Imagine the sight. A massive hulk, gleaming with a thousand lights, belching forth showers of sparks from a solitary funnel; a crowd of clinging figures; a crowd of figures, unable to cling, sliding down that steel road to death. Imagine the sounds. Hear the thud and the crash of the engines as, overbalanced, they tore themselves from their beds and hurled themselves across the ship, to pound against the steel sides and burst them with a deadening explosion; hear the horrific cracks as the decks bend; hear, from under water, a mighty explosion, followed quickly by another and another; hear the roar as the fire-spouting funnel tumbles into the sea; hear, above all, the cry torn from a thousand throats as the people on the stern of the boat felt the last tremors, the death-struggles of the leviathan! Imagine this sight and these sounds, and if you have the imagination of a Poe you will not have glimpsed a hundredth part of the terrors of that last two minutes of the life of the Titanic.
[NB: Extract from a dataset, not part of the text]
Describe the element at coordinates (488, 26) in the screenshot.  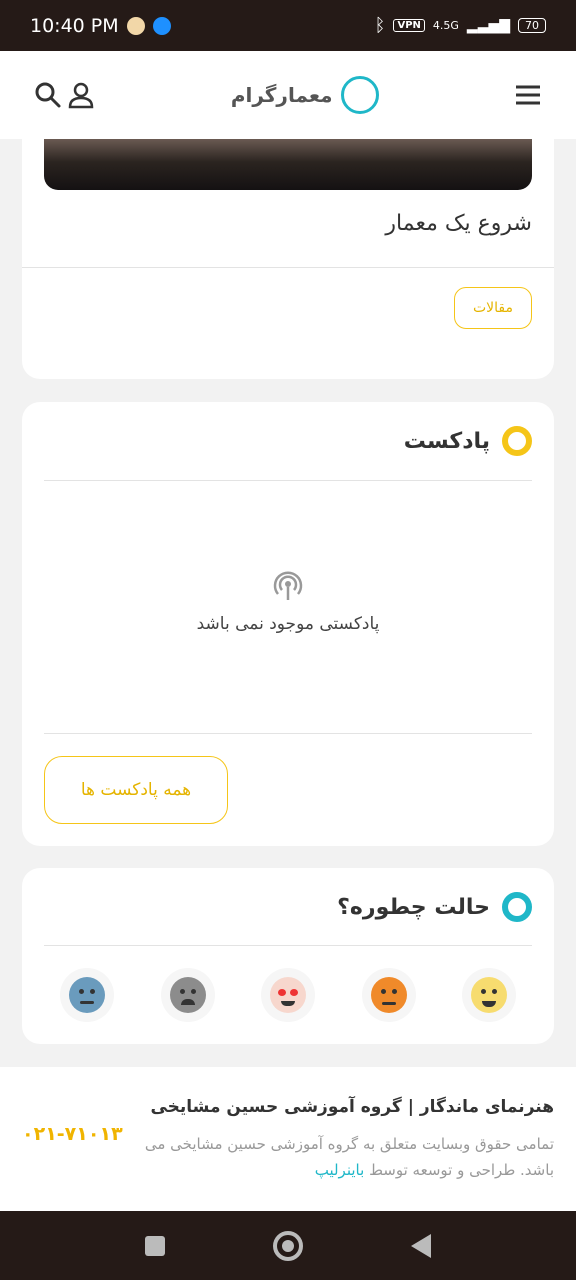
I see `signal-icon: ▂▃▅▇` at that location.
And the next minute there was no Titanic afloat; but the sea was dotted about with hundreds of black dots, each dot a soul struggling for life, each striving to reach something that might be floating near it—deck-chairs, gratings, wreckage of all sorts, and every little bit worth its weight in gold to him who might be so fortunate as to get it. To follow all these people in their efforts for life is, of course, impossible. And there is no need, for each was but a picture of the other.
Mr. Lightoller, the second officer, had a remarkable experience. As the ship took her final plunge he had dived, to be drawn down against the grating that covered the blower of the exhaust. An explosion hurled him up to the surface again, where, having barely filled his lungs, he was sucked down again, and drawn to the side of the sinking ship, near the funnel draught pipes. Yet once more was he blown upwards by the force of a terrific explosion, and when he came to the surface he found himself near a collapsible boat; Lightoller clung to this, to which Bride himself and half a dozen other people were also hanging. It was capsized; but it provided some sort of refuge.
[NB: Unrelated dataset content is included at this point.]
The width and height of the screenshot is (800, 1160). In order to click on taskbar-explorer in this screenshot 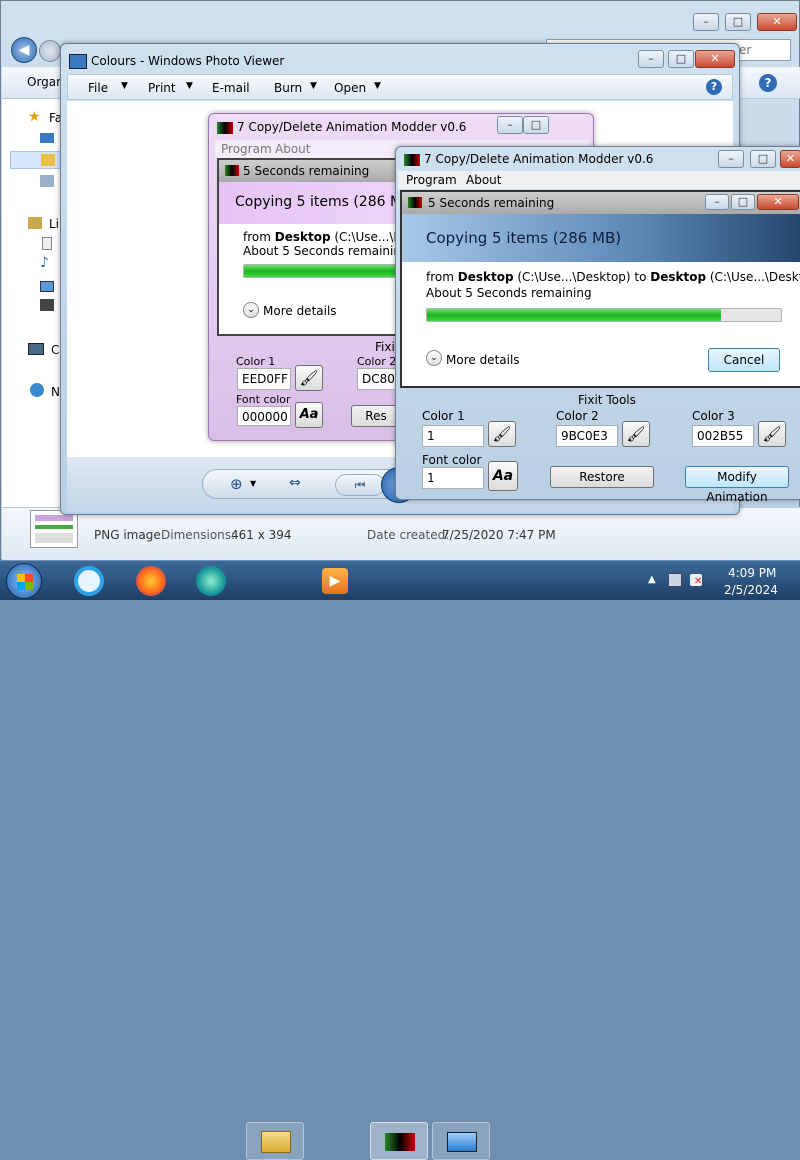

The gallant captain, who had gone overboard with the baby in his arms, fought his way through the swimming crowd, making for one of the boats which were still in the vicinity, hoping to effect some rescues. He went, not to save himself, but the child. He reached the boat, cried “Take the child,” handed it up to the willing hands outstretched for it, and then, refusing to be taken into the boat, cried “Let me go!” and swam back to where the ship had disappeared.
There were many acts of heroism in that dreadful sea. A man swam up to the capsized lifeboat, now overladen. “Will it hold another?” he asked. Those men on the boat knew, positively, that if one more man were on her, she would pitch them all off, and they said so, not jealously, not selfishly. And as unselfishly, the man who wanted to live cried: “All right! Good-bye! God bless you all!” And turned away, only to sink almost immediately.
Another man, clinging to a crate, heard someone ask: “Will it hold another?” He did not know; all he knew was that here was a man who loved life as he himself loved it; and the crate might offer a chance. “Try it!” he cried; “we’ll live or die together!”
The story of the great disaster is told, and yet there are some things which cannot be recounted—horrors, endings and partings. Into the Great Unknown many hundreds had gone. Fewer hundreds were saved by those giant ships rushing to their aid, brought by the call out of the vast silences of the night.
The appalling horror of it all staggered the world; but the great fact stood out that Man the Ingenious is no match for Nature the Mighty!